Ben Nasr a estimé que des parties (sans les nommer) en dehors du pouvoir sont à l'origine de ce qu'il a qualifié « d'actes criminels ».

« Je pense que ceux qui sont derrière ceux-là sont des parties qui n’ont pas pu se frayer une voie vers le pouvoir et qu’elles veulent instrumentaliser la rue, dans la mesure où elles n’ont plus de champs d’action et que leurs voix ne sont plus écoutées, et qu'ainsi, elles tentent de fragiliser le processus par tous les moyens ».

« Il relève de la naïveté de croire que ces jeunes sont sortis la nuit, dans la rue, spontanément, dans quasiment toutes les provinces, et à des heures bien déterminées, malgré le couvre-feu », a-t-il insisté.

Il a ajouté que « certains hommes politiques (sans les nommer) avaient, récemment, déclaré, que la rue sera décisive et ont évoqué une nouvelle révolution.

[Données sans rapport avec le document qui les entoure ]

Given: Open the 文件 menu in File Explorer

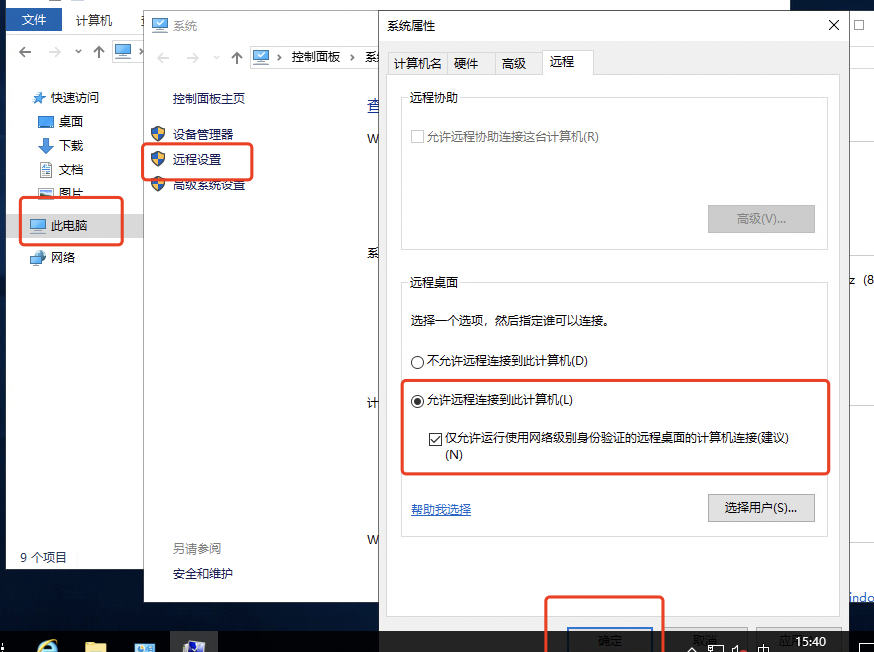Looking at the screenshot, I should pos(33,20).
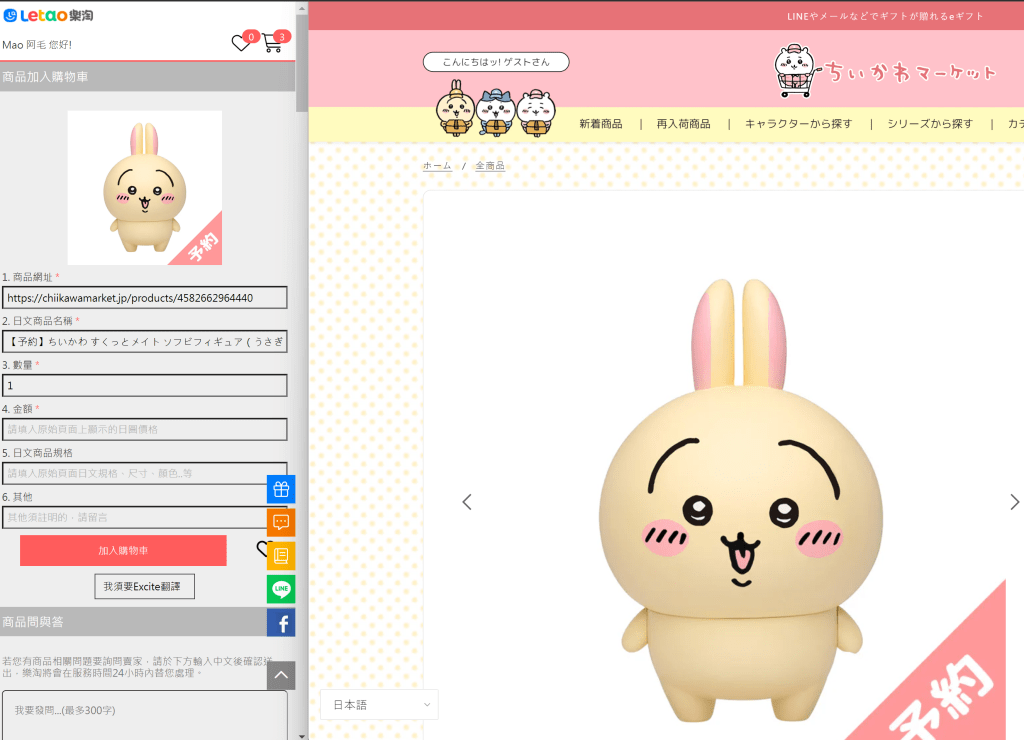The height and width of the screenshot is (740, 1024).
Task: Click the 我須要Excite翻譯 button
Action: tap(145, 586)
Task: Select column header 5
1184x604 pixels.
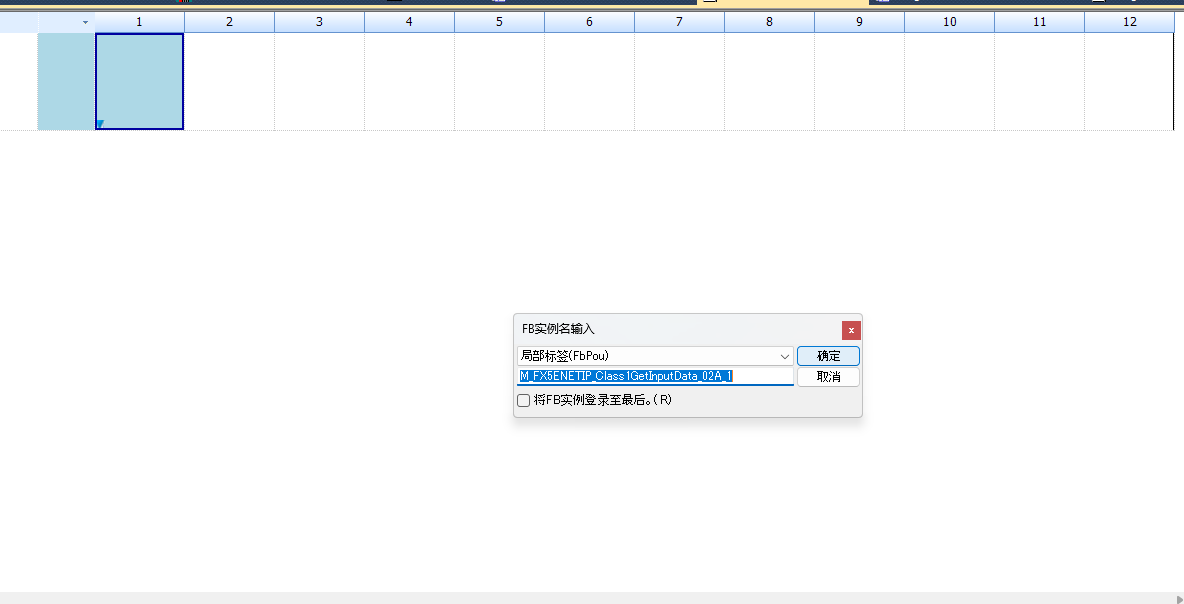Action: pyautogui.click(x=499, y=22)
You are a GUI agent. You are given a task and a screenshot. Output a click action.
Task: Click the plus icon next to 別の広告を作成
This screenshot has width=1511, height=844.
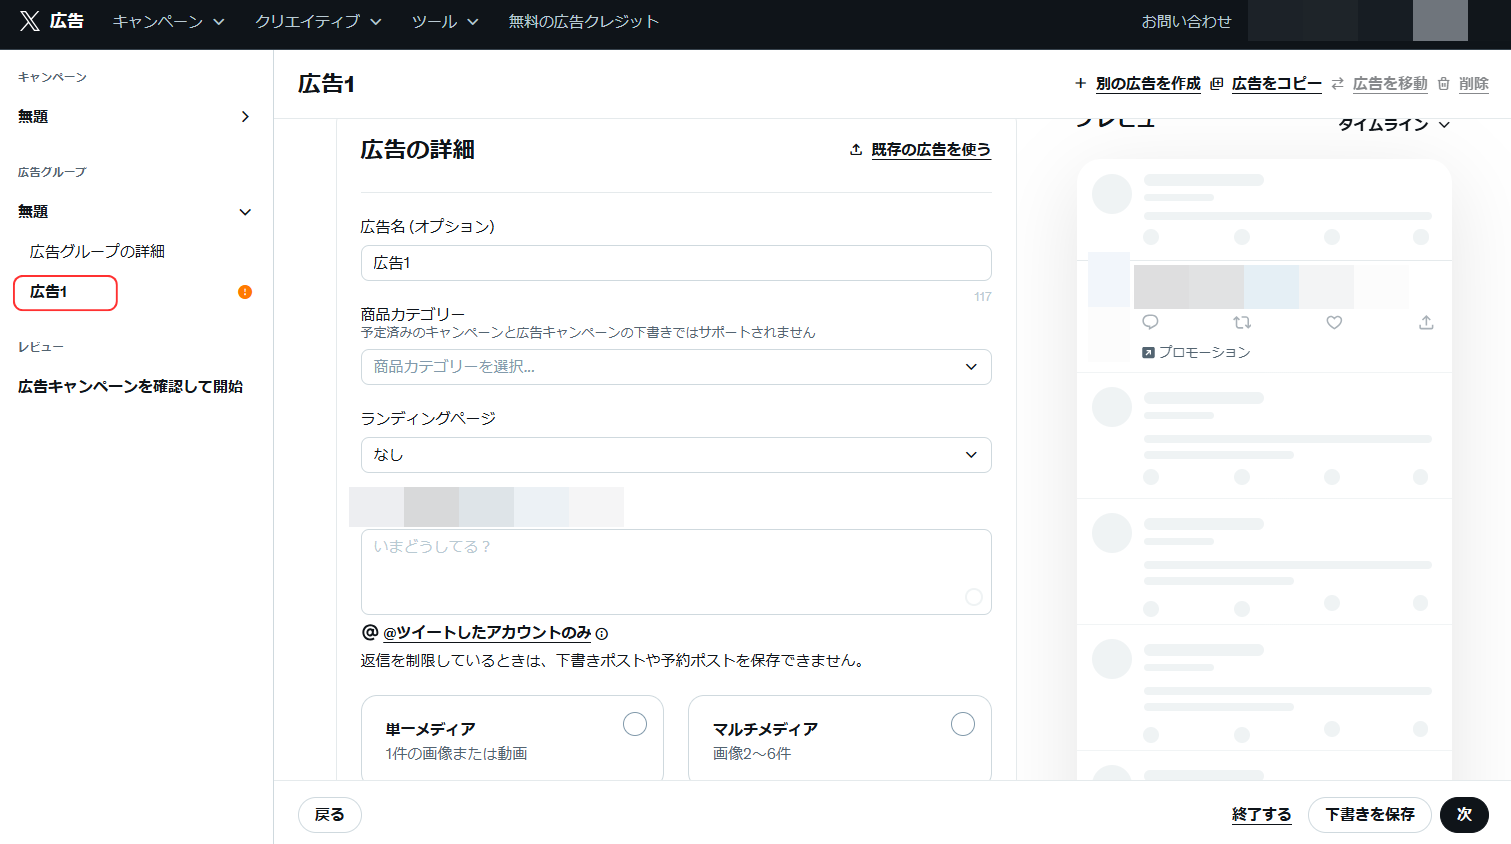[1080, 83]
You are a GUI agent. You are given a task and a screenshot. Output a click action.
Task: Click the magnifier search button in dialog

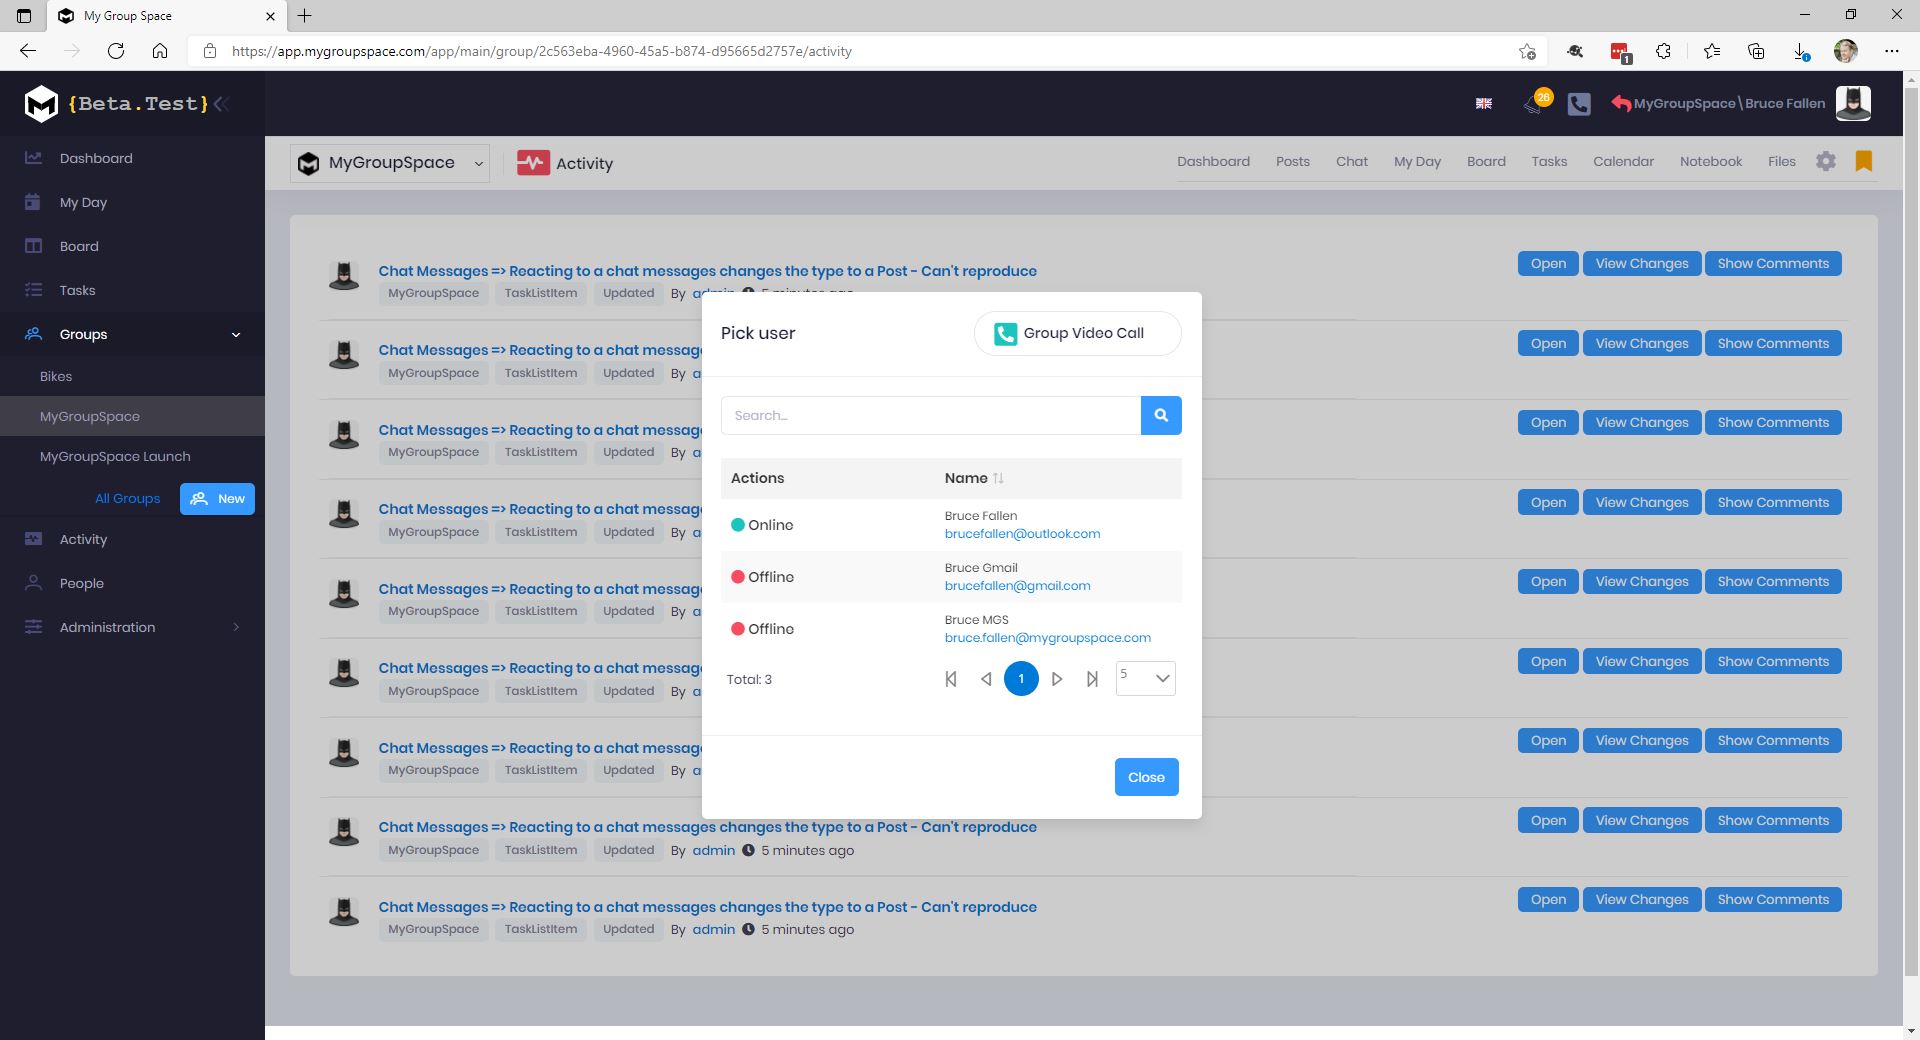pos(1160,415)
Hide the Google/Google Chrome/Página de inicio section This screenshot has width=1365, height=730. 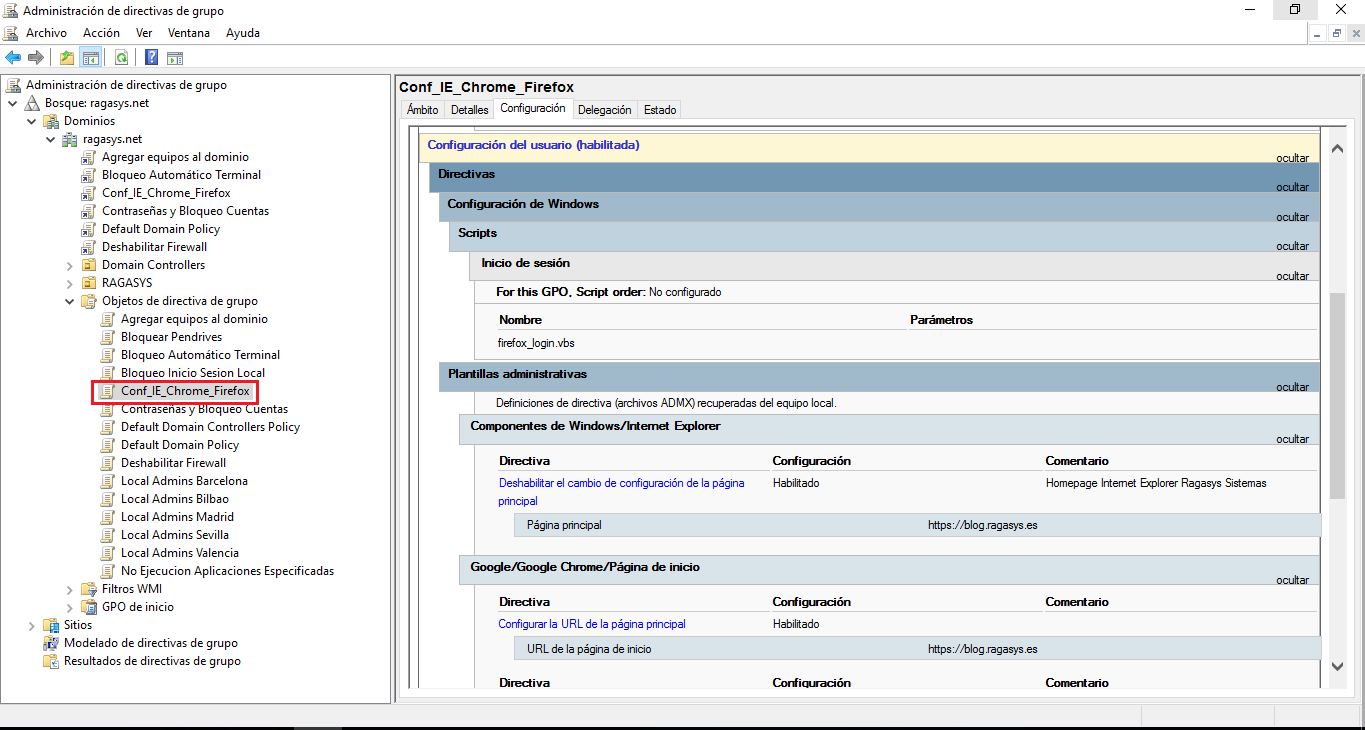click(x=1293, y=579)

Certains ont même salué, via les réseaux sociaux, ces actes de destruction qu'ils considère comme étant la révolution des pauvres ».

Il a indiqué que « les unités sécuritaires ont, au cours des deux derniers jours, arrêté des centaines de mineurs ainsi que des jeunes délinquants attrapés en flagrant délit de vol et d’actes de vandalisme ».

Il a affirmé que « la justice et les services de sécurité sont les deux parties en charge de dévoiler l’identité des parties qui seraient les instigatrices de ces saccageurs ».


*Une crise d'efficacité politique

Le colonel Ben Nasr a considéré que cette situation et la résultante de ce qu'il a appelé « une crise d'efficacité politique », pour absence de maturité au niveau politique, ce qui a provoqué une détérioration sans précédent de la situation, ajoutant qu’au « vu des troubles et de la fragilisation actuelle, aucun pouvoir n'est en mesure d'élaborer des Plans de développement ».

Il a souligné que « la solution consiste en l'impératif de garantir l’unité nationale et la stabilité politique, dès lors qu'il est illogique que la Tunisie ait connu neuf gouvernements en une décennie, cela ne contribue guère à la mise en place de plans de développement ».

S’agissant de l'impact des événements en cours sur le remaniement ministériel annoncé, samedi, par le Chef du gouvernement Hicham Mechichi, Ben Nasr a estimé que ce remaniement est intervenu à un moment où le pays est en proie à des troubles

Il a, cependant, indiqué que ces « événements n'auront aucun impact direct sur l'octroi ou non de la confiance aux nouveaux ministres, dans la mesure où il est attendu que le parlement, qui compte plusieurs blocs soutenant le cabinet ministériel, accordera son vote de confiance au gouvernement pour qu'il parachève son action ».

Le ministère tunisien de la Défense avait annoncé, dimanche soir, le déploiement d'unités militaires devant les édifices publics et les sièges de souveraineté, en prévention de tout acte de vandalisme. De son côté, le ministère de l'Intérieur avait indiqué, lundi, l'interpellation de 632 individus ayant participé à des « actes de vandalisme » qui se sont produits dans la capitale et dans plusieurs autres régions, au cours des derniers jours.